The European Union is expected to follow the United States in delaying Basel III global capital rules set to be implemented on a phased basis from January.
European banks have been lobbying for this delay, which was expected to be at least six months. They fear ending up being at a competitive disadvantage to U.S. rivals if the rules were not introduced at the same time.
Financial Services Authority Chairman Adair Turner, speaking at a conference on Tuesday, said big U.S. banks would still be “overtly and explicitly” required to meet standards beyond the Basel III targets under their 2013 stress tests.
“It is very important to make that point and to not allow the continuation of the game where people refer to something that has happened on the other side of the Atlantic and suggest that we can weaken as well,” he said.
Turner is a member of the global Financial Stability Board, which oversaw the drafting of Basel III, rules that will triple the amount of capital banks hold compared with the 2007-09 crisis, during which taxpayers had to rescue many lenders.
The “disappointing” U.S. decision not to meet the 2013 start date for Basel III was discussed at an FSB meeting he attended in New York last week, Turner said.

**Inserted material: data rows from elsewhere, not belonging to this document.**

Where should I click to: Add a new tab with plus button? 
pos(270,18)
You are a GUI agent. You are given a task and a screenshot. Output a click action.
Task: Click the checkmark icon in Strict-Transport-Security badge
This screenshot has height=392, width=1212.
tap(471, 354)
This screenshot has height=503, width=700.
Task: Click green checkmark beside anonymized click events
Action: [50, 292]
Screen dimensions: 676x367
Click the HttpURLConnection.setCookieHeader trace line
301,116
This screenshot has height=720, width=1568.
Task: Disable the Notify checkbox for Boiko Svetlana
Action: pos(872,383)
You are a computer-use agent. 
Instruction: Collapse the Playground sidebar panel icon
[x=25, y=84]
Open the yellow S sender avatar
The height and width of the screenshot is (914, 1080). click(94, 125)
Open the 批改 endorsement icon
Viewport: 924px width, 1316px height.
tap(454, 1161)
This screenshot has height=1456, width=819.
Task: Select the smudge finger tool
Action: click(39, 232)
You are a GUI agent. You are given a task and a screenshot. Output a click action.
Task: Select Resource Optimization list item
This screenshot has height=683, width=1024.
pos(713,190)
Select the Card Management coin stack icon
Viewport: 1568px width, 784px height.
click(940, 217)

Echoing a statement put out by the FSB after the meeting, Federal Reserve Governor Daniel Tarullo said at a conference in the U.S. capital that there was a commitment on both sides of the Atlantic to comply with the new capital rules.
“I don’t think there’s any question (as to) the continued commitment to the Basel III package,” Tarullo said in answer to a question from the audience after a speech on regulatory reform. Tarullo had also been at the meeting.
“I don’t detect any diminution in commitment to the Basel III package,” said Tarullo, who plays a leading role on regulatory issues at the U.S. central bank.
However, the FSA’s Turner warned that there was a danger regulators could become overly cautious as a result of the “huge mistakes” made before the crisis.
“We do have to make sure that we develop a supervisory approach that is robust where it needs to be but that is not always hyper cautious just for its own sake.”
The FSA is being scrapped in April and replaced with a new supervisory regime.